The banking business is likely to be heavily influenced again by macroeconomic developments and regulatory changes in the next two years. In Europe the industry would probably face a decline in revenues and profits should the European sovereign crisis continue, whereas in the US a slowdown in growth would impact profitability.
Investment banking industry revenues may decline in 2012, especially in areas heavily impacted by regulatory changes. The strategic withdrawal of several providers – mainly driven by regulatory measures that make certain activities substantially more expensive and less lucrative – should, by contrast, enable well-positioned, well-capitalized banks to win market share. Simultaneously, this may allow these banks to at least partly compensate, via economies of scale, for the generally lower earnings potential. For the investment banking industry as a whole, lower revenues and higher capital requirements are likely to permanently reduce both profitability ratios and employee compensation levels.

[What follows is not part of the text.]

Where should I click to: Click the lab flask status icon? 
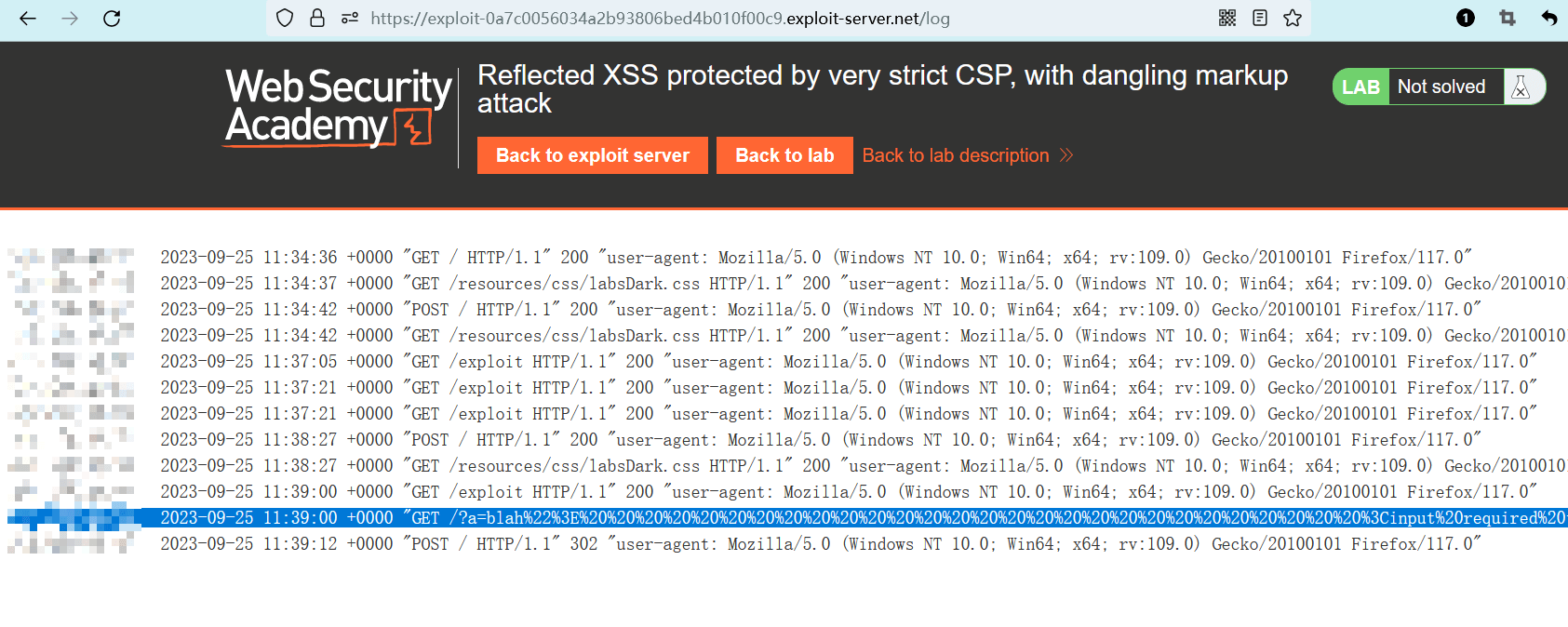1521,87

Asset management performance will probably once again hinge on the direction taken in the global investment markets and the risk appetite of investors. This is likely to depend first and foremost on whether and how the sovereign debt crisis in Europe can be brought closer to a solution. In a positive scenario, the growth forces in the countries under pressure would be unleashed, credible and successful efforts would be taken to reduce budget deficits and external support would be provided as appropriate. Accordingly, the major risk banks are facing is a further escalation of the debt crisis particularly in Europe, but also in the U.S.
The technical recession in the eurozone expected in winter will probably leave a negative stamp on both lending and deposit volumes in the traditional corporate and retail business in Europe. Client demand for credit is expected to decline. However, credit supply by banks will also decrease due to expected increased defaults and persistently high refinancing costs. Moreover, households’ deposits with banks might increase only slowly or possibly even decrease. The countries affected by the crisis will probably be impacted most by these developments, whereas more robust economies such as those in Germany and Scandinavia could easily see further growth. The prolonged low interest rates may cause additional difficulties for the banking industry as they bring further pressure for revenues from maturity transformation and thus for margins. This suggests that net interest income is likely to fall.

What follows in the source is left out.